3D printers have been around for at least three decades, but a convergence of computing power, design software, and market forces are pushing the technology to the fore.
3D printing, more technically known as additive manufacturing, has been everywhere this year. In the wake of the Boston Marathon bombing, stories about families using 3D printers to fabricate customized prosthetics have become dime-a-dozen. Biomedical researchers at Princeton University and Johns Hopkins announced that they had printed a bionic human ear – a combination of electronics, a printed skeleton, and cultured human cartilage. There was even talk of a role for 3D printing in a sustainable global food supply
On a different note, 3D printing also reared its head in the debate over gun control, morphing the traditional question of how to regulate gun sales into one of how to police gun production when anyone can buy a 3D printer and download gun designs from the internet.
If this all sounds like science fiction, it used to be. Star Trek fans will recall Captain Picard's perennial requests for "tea, Earl Grey, hot" being fulfilled by the food replicator.

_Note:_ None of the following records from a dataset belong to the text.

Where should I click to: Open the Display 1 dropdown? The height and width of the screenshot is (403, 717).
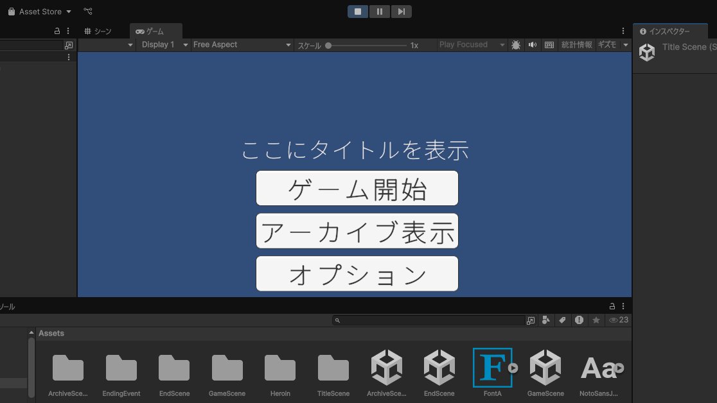click(165, 45)
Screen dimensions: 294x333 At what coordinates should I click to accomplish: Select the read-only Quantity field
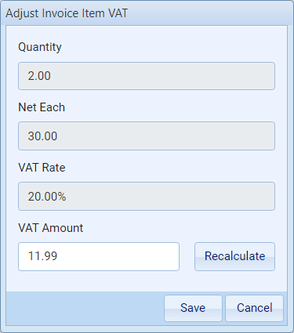coord(147,76)
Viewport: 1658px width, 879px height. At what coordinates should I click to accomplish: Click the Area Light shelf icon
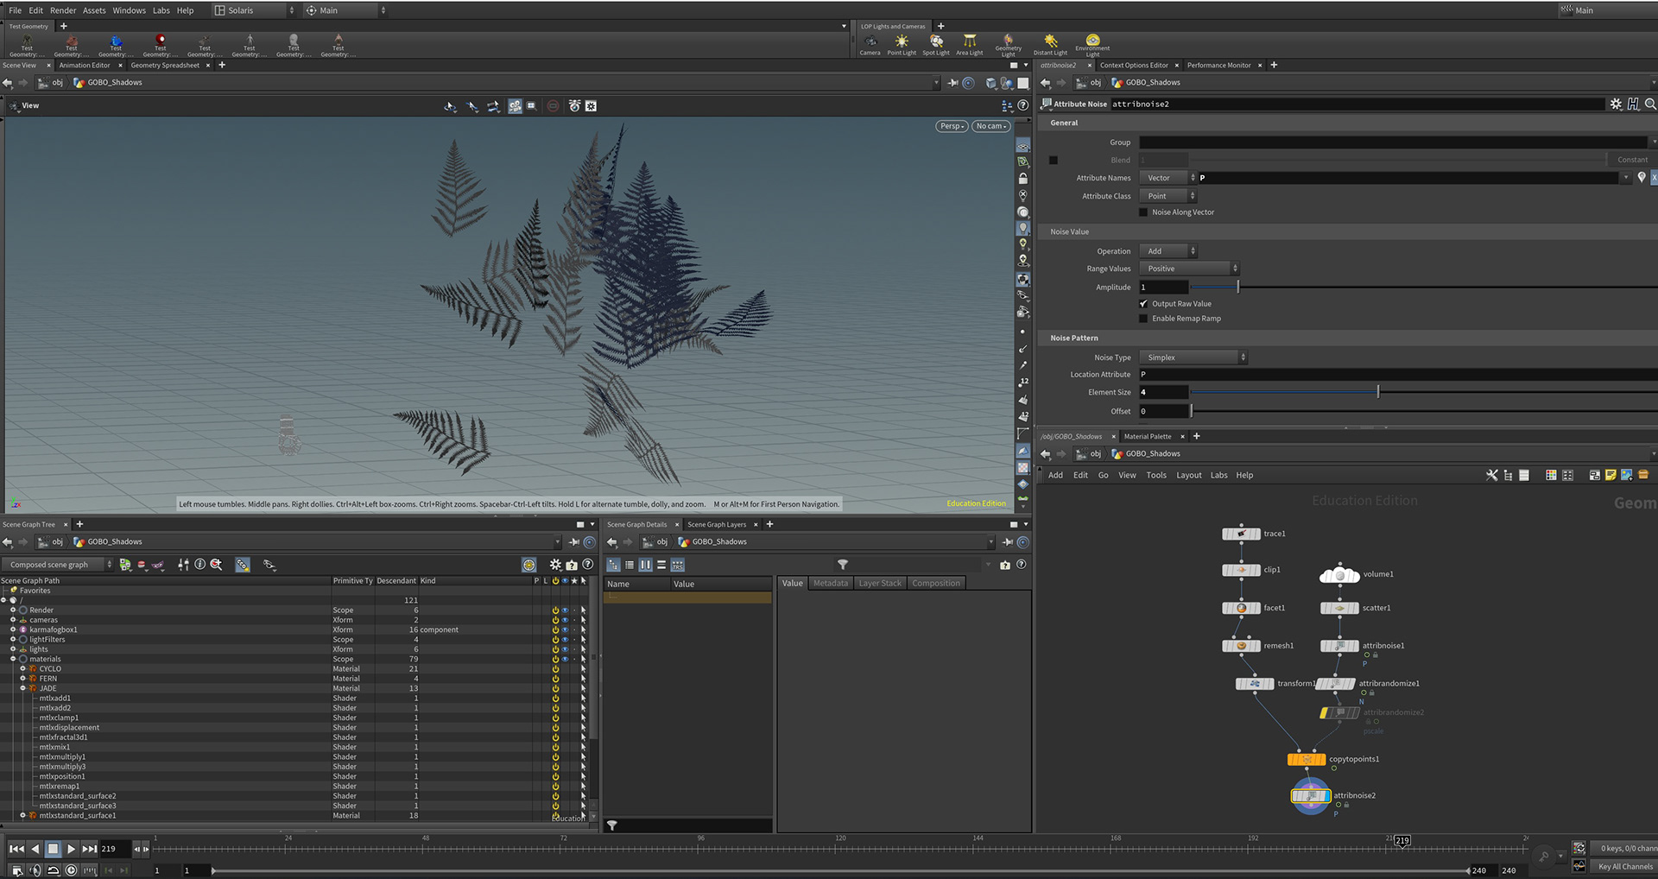pyautogui.click(x=970, y=42)
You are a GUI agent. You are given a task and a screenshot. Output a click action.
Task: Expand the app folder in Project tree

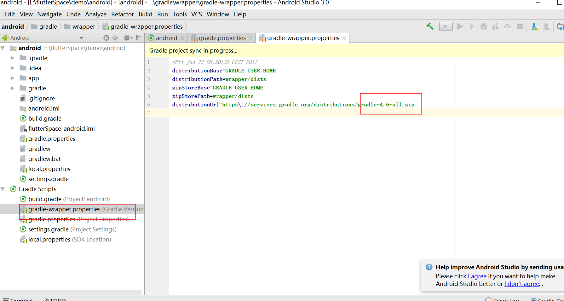[13, 78]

But 3D printing is distinctly real, here and now. Boeing's Dreamliner contains nearly three dozen 3D printed parts. Closer to home, Chris Connors has two 3D printers in his classroom at Martha's Vineyard Regional High School, and there's one at Mashpee High School, as well. Microsoft Windows 8.1 will include built-in support for 3D printing, suggesting to some analysts that the technology is going mainstream.
Indeed, technology analyst Melba Kurman and robotics researcher Dr. Hod Lipson - together, the authors of "Fabricated: The New World of 3D Printing" - predict that 3D printing will be a routine part of most people's daily lives in a matter of two, maybe three, decades. We'll be printing nutritionally-designed foods, replacement toothbrushes, medical devices, even homes.
If you could print anything, what would it be?
Be careful what you ask for. You just might get it.